Problem to solve: Copy out every line of the items below that contains the string "pixels". Case counts.

========================================================================

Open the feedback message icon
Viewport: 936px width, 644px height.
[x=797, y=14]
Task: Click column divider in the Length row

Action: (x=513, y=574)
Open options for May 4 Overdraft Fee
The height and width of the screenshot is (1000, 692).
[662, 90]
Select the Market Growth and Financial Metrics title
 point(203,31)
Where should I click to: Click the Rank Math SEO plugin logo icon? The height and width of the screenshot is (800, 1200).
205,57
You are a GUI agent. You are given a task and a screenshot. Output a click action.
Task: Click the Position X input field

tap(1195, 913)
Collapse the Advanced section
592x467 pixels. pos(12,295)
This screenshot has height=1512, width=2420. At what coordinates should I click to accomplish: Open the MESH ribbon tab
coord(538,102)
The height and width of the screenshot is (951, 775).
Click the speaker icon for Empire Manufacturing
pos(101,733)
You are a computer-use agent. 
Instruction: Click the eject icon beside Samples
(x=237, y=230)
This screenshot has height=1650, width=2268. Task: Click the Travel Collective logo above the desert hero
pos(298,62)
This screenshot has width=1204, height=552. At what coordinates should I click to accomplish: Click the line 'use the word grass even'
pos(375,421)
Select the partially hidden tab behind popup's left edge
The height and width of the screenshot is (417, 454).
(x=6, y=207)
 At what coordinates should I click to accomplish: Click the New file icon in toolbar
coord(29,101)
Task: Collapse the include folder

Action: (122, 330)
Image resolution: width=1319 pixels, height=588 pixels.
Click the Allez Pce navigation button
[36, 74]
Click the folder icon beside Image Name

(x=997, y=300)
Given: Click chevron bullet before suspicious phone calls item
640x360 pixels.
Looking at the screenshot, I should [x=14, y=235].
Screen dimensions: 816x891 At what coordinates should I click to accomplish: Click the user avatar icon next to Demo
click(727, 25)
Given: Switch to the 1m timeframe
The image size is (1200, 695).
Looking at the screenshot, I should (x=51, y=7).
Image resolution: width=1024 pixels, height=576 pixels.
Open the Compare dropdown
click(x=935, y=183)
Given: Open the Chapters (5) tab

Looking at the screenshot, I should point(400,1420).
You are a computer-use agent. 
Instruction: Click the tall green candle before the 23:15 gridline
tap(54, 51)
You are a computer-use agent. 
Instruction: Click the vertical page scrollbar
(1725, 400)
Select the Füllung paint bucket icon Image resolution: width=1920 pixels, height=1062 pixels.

========================================================================

Reply:
592x467 pixels. pos(12,295)
Image resolution: width=1319 pixels, height=588 pixels.
640x360 pixels.
Image resolution: width=1024 pixels, height=576 pixels.
Select the Füllung paint bucket icon Image resolution: width=1920 pixels, height=1062 pixels.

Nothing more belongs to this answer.